I saw us through his eyes: dust motes floating in a shaft of sunlight that stabbed through the rusted-out roof of a barn. He was as likely to swipe his hand through us and watch us scatter as he was to turn and walk away from this particular hole-in-the-roof byproduct. Or maybe sneeze us all into the great outdoors, where we would go whirling off in a dozen different directions, lost in lonely oblivion, never to come together again.

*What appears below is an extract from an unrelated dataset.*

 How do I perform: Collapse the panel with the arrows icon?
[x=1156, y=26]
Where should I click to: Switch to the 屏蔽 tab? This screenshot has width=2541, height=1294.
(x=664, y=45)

By our standards, he was mad. Utterly and completely mad. But every now and then, he surfaced and walked a fine line of sanity. It never lasted long.

By his standards, we were paper dolls, flat and one-dimensional. Barking mad as far as he was concerned. But every now and then, one of us walked a fine line of sanity. It never lasted long.

Still, all was well. Life was, and change happened.

Me. He thought I was relatively sane. I laughed until I cried, rolling around in his feathers. Because of his imprint inside me? If I was a shining example of my race, we should all be shot.

He showed me things. Took my hand and escorted me into an enormous theater, where I watched an endless play of light and shadows from a prime seat in the front row. He watched me, chin on a fist, from a red crushed-velvet chair in a box near the stage.